The generality of run time duck typing is dangerous when you expect your
program to run on someone elses machine.
In fact it is dangerous even on your own machine. Python executing duck
typed code produces surprising and strange results. C++ refuses to compile it
without endless incomprehensible boilerplate. Haskel, on the other hand, for
all its faults, just simply does as you thought you were telling it to do.
Pythons duck typing causes endless install grief. Once a complex program
moves away from its home environment, endless install problems arise,
because the objects returned are not exactly the objects expected.
Successive versions of the API return objects that look less and less like
the previous versions.
This, of course, is exactly the problem that COM and its successor NET
quite successfully solved, but the solution relies on compilation. The
compiled code running on a newer API is guaranteed to receive the sort of
objects that the compile time API would have given it or fail cleanly, even
though the api and the compiled code were compiled by different people on
different and dissimilar machines.
Sometimes you want run time typing for flexibility, some times you dont.

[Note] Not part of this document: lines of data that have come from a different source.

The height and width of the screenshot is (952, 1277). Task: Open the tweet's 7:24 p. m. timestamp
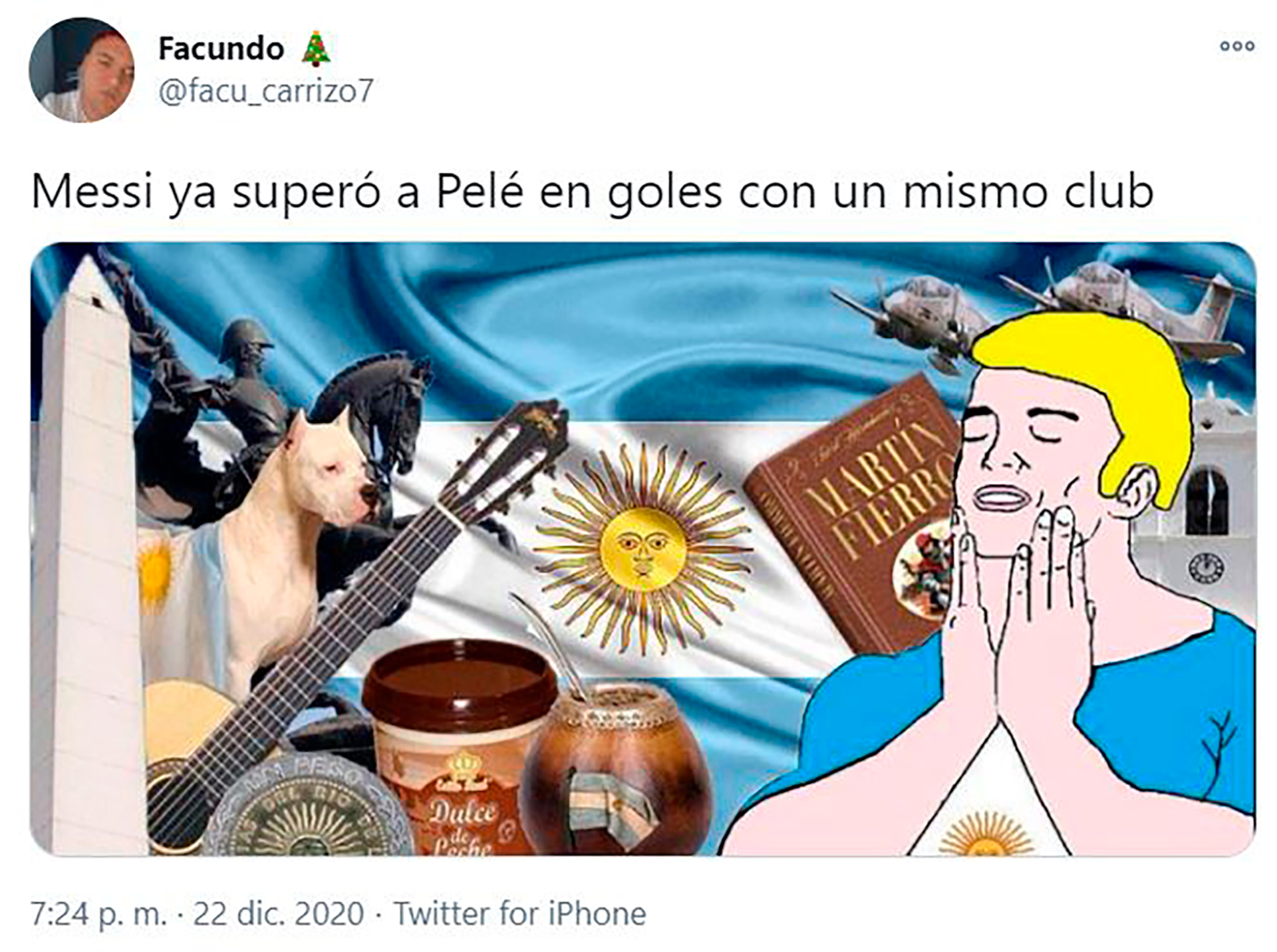click(99, 913)
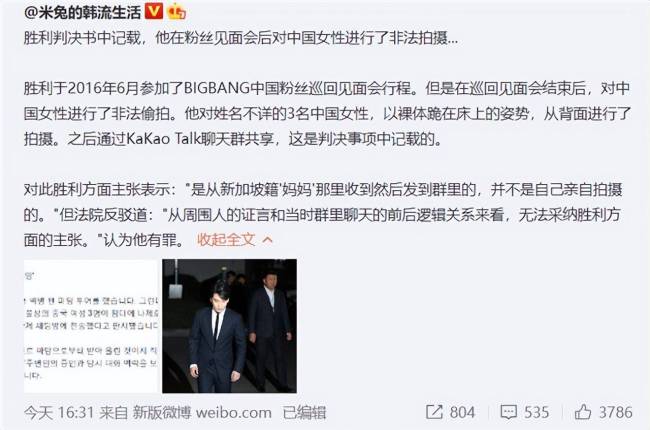Viewport: 650px width, 430px height.
Task: Collapse the post via 收起全文
Action: pos(226,240)
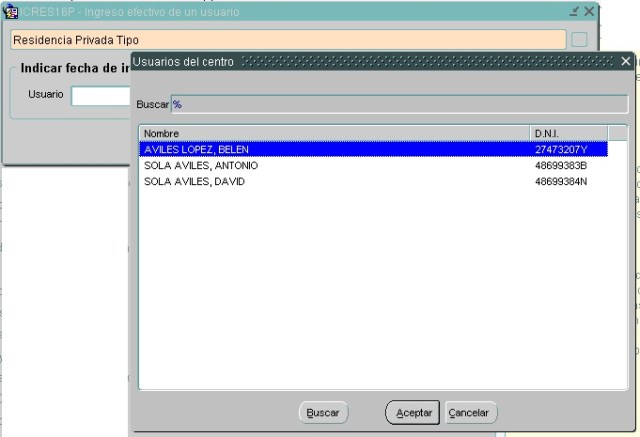Close the Usuarios del centro dialog
Screen dimensions: 640x437
pos(626,62)

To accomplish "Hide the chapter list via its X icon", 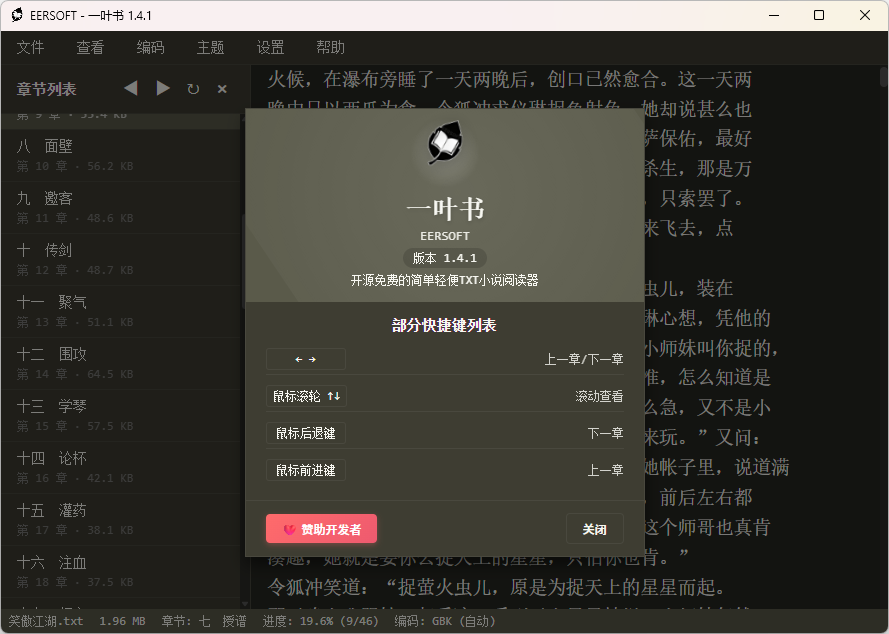I will point(224,88).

If your program is going to be used in foreign environment, you usually
want types identified by human readable names, which can stand for many
things, translated into types identified into globally unique identifiers
by the translation environment on your machine, the machine on which you
are debugging the code, rather than the end users machine. Duck typing is
optimal when developing code that will only run on your own machine in
your own environment.
Source code, therefore, should come with libraries mapping human readable names
to the globally unique type names on which that source code was tested and
depends.
The greatest flexibility is to have choice as to when local names will be
bound to globally unique identifiers, compile time, or run time. To avoid
install hell, should default to compile time, except where run time duck
typing is explicitly invoked..
Forty nine times out of fifty the compiler can type objects better than
you can, and ninety nine times out of a hundred the run time can type
objects better than you can, and with vastly less effort, but it is that
one time out of fifty, and the one time out of a hundred, that bites you.

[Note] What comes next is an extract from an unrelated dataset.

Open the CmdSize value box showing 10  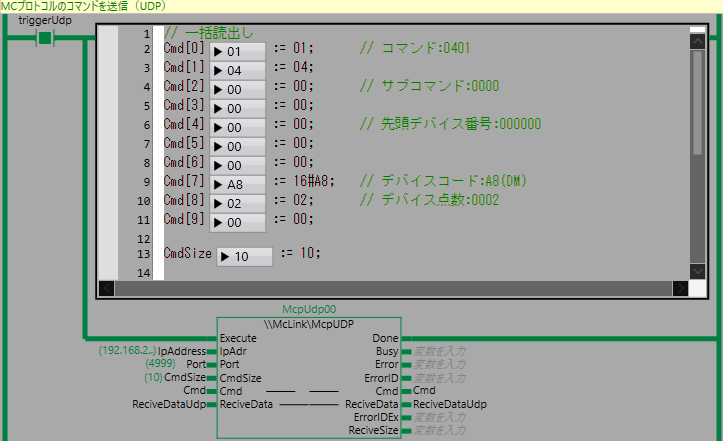[244, 257]
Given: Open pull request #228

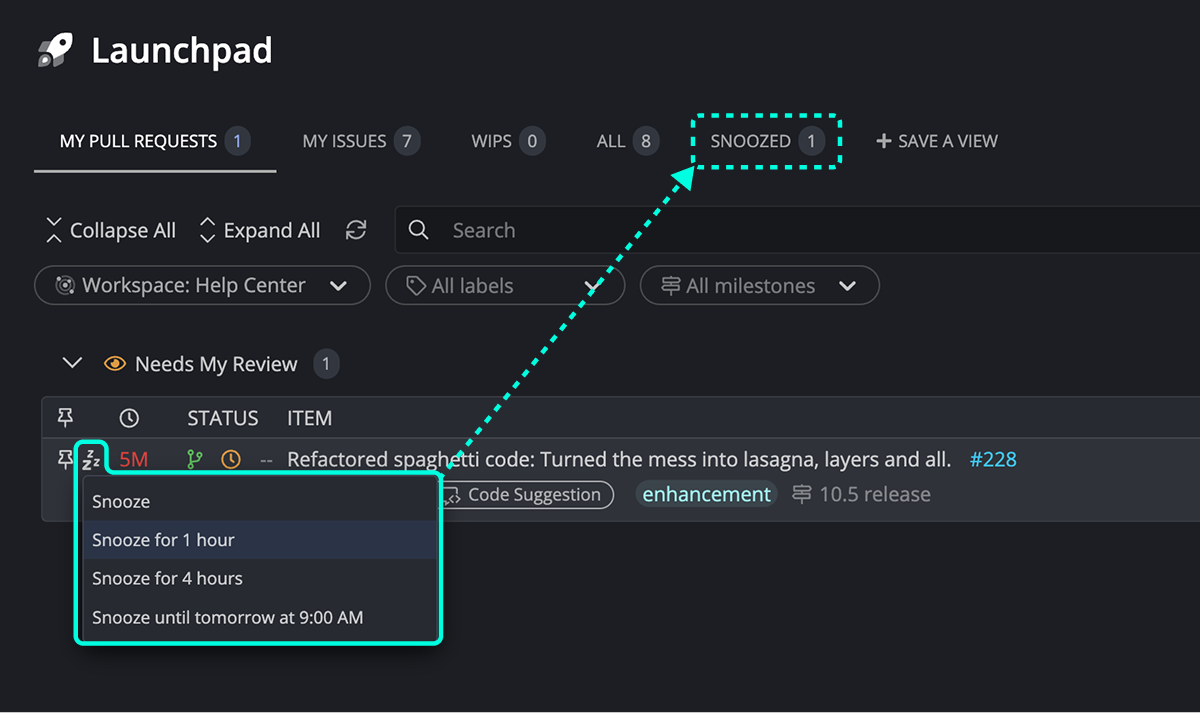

Haskel has by far the best duck typing system, producing predictable,
expected, and intended results, without rigidity or incomprhensible boiler
plate, unlike C++ metacode. The programmer expresses his intention in a
programmer intuitive way, and Haskel correctly divines his intent, translates
into rigid compile time types as appropriate to the situation, or produces a
relevant type error.
The C++11 `auto` type and `decltype` are sort of
compile time duck typing, steps in that direction. `Decltype`
is duck typing inside the elaborate C++ straitjacket.  If `auto`
references a `decltype`, that is pretty close to duck
typing.  Real duck typing is doubtless a lot better, but it is
a good step.
However the C++11 `auto` and `decltype` 
require you to explicitly write polymorphism into your code using the
convoluted complex template formalism and inheritance, whereas Python is
casually polymorphic by default and thus apt to produce wildly unexpected results.
But even when you are not in fact supporting polymorphism, `auto`,
`decltype` and the C\# `var` find the correct types
better than you do, avoiding unintended type conversions, which are a huge
source of C++ bugs.  So it is better to use auto and decltype
wherever possible,whenever you do not want to explicitly force type
conversion, wherever the exact type is not all that important to you.

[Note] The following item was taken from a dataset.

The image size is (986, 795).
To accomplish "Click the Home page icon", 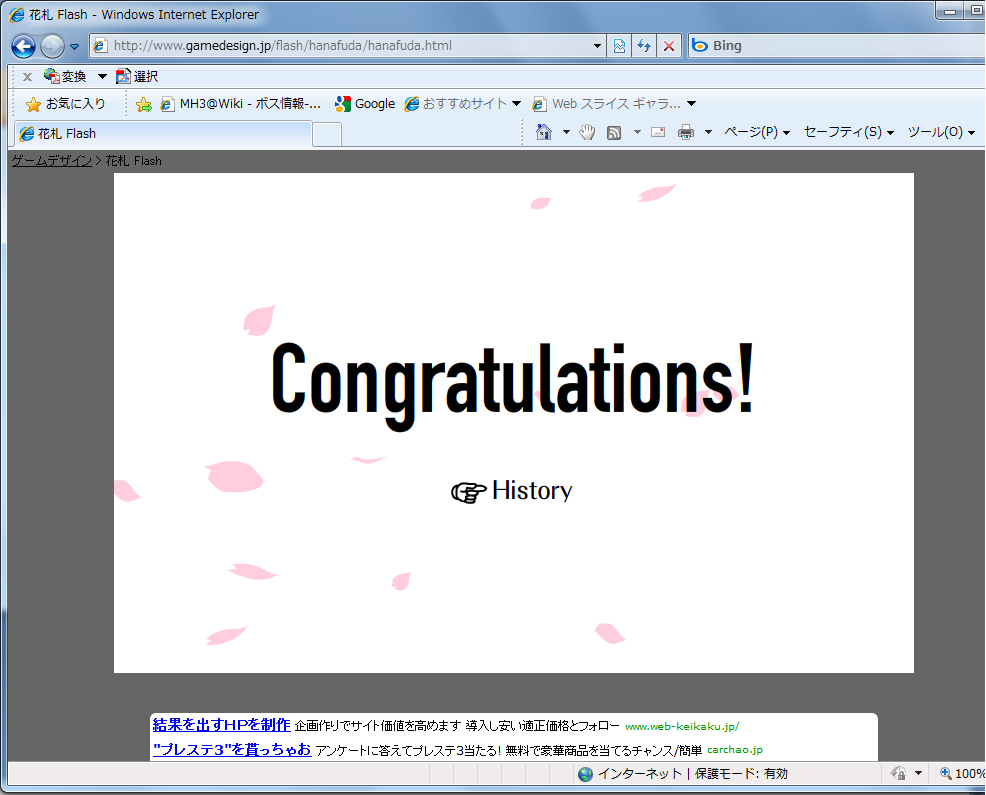I will point(544,132).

Sometimes you really do care that this thing is a uint, it has got to be
a uint, we are taking advantage of the fact that it is a uint, and if we
turned it into a ulong or a short, or whatever, then the mechanism would
break.   But usually, particularly with the more complex types,
the precise type is irrelevant noise and a useless distraction.  You
generally want to know what is being done, not how it is being done.
Further, if you explicitly specify how it is being done, you are likely to
get it wrong, resulting in mysterious and disastrous type conversions.